So what have I learned in the last three days?
I’ve been to Llandudno and London.
To a Welsh “dementia meet up” and to the NHS Citizen event.
I’ve met and hugged lots of my new extended family in Wales.
What lovely people my fellow activists and dementia experts are. And how comforting it is to be reassured that my thoughts and convictions are theirs too. That I haven’t lost my bearings, or my sense of reality.
Now and then I, perhaps you too, lose confidence in what I am saying, what I think is the truth but others question. Then it’s time to meet the family and get grounded again.
I’ve learned about some wonderful work going on in Wales and elsewhere. Arts in dementia…dementia in arts activities…Dementia adventure…TIDE for carers…”lifechangestrust” and sensory changes…
I’ve understood better the difference between clinical models of care and social models, and that they need to be integrated in delivery.
I’ve learned that clinicians’ claims to provide care for people with dementia are just that….clinical.

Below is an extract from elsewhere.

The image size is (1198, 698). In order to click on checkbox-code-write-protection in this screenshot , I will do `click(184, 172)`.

They ignore or don’t understand the social stuff that makes life worthwhile, or they think it doesn’t matter.
I’ve learned that CCG spending in Shropshire on services and support for people with dementia has dropped by 33% in three years while the number of people living with a diagnosis has risen by 40%. Parity with physical health care is just a word which sounds good but has no meaning.
I’ve learned that without social activity and community engagement people with dementia see their health and wellbeing disintegrate into loneliness, despair and ill health.

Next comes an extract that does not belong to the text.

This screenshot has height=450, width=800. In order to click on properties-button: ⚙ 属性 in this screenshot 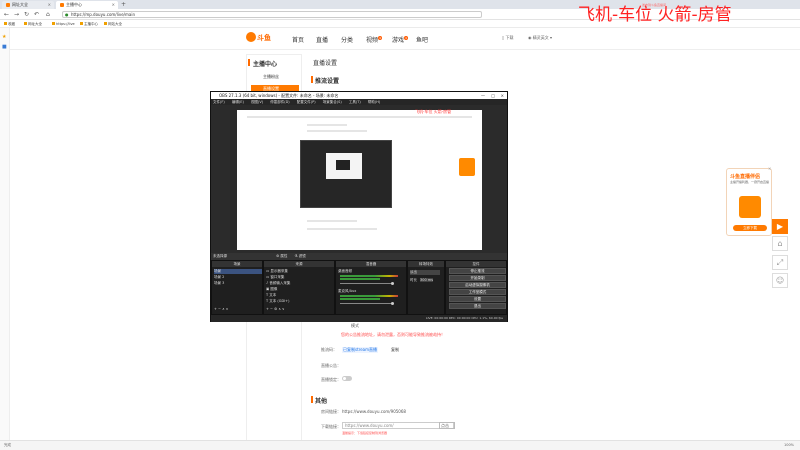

And that this could so easily be prevented if we just looked forward instead of back over our shoulders.
I’ve learned that if you ask citizens without knowledge what the future should look like they can only imagine what they know. “You don’t know what you don’t know…”

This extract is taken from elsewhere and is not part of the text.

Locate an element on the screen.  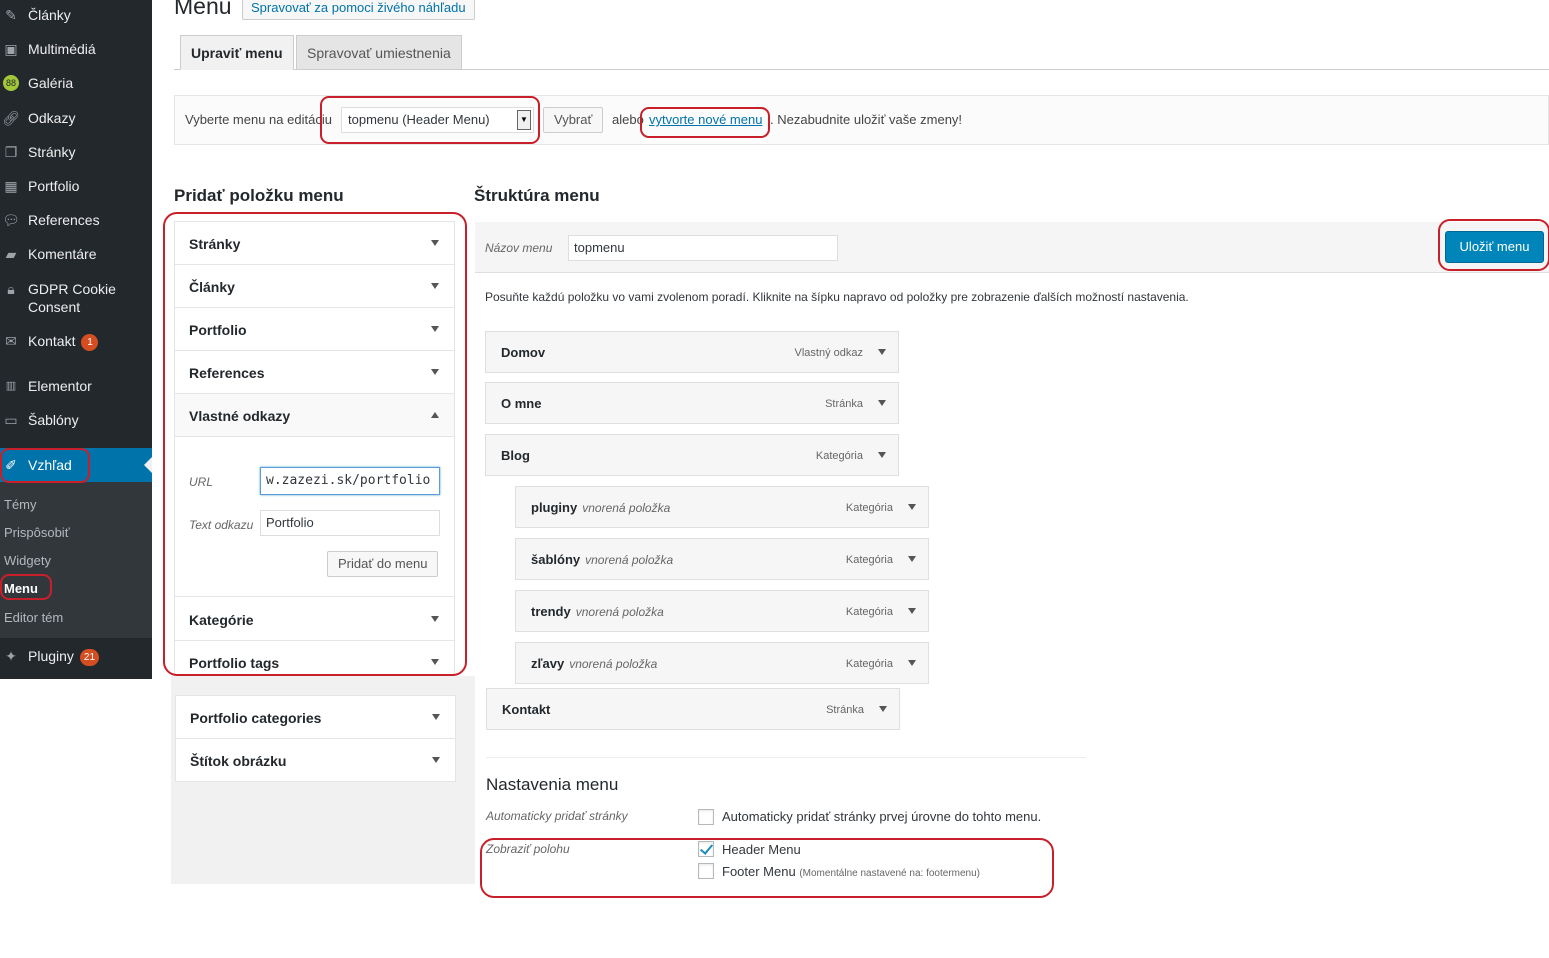
sidebar-item-media: ▣ Multimédiá is located at coordinates (76, 50).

I’ve learned that NHSE appears to be relying on citizen activists to bring about the revolution in dementia care we and they want.
I’ve learned that NHSE will soon produce a blueprint for the future of dementia care in 2020. But I don’t know how they will lever it into reality. I hope they do.
I’ve learned that most people just say there’s no money for changing dementia care.
And that’s rot. It’s about choices. It’s about spending money differently to produce better outcomes, and better return on investment.
And I’ve learned that it will take a lot of courage and resolve to achieve the change we need.
It is unbelievable that 90% of people affected by dementia receive no support to live well and to maintain their wellbeing. Some ask for help, many don’t. Some ask and don’t get it. Many have no idea what might be available. Many have the wrong post code. And their lives disintegrate. When they don’t need to.
And we accept it!
Prime minister…you need to step in and make sure your vision and challenge are made real by 2020.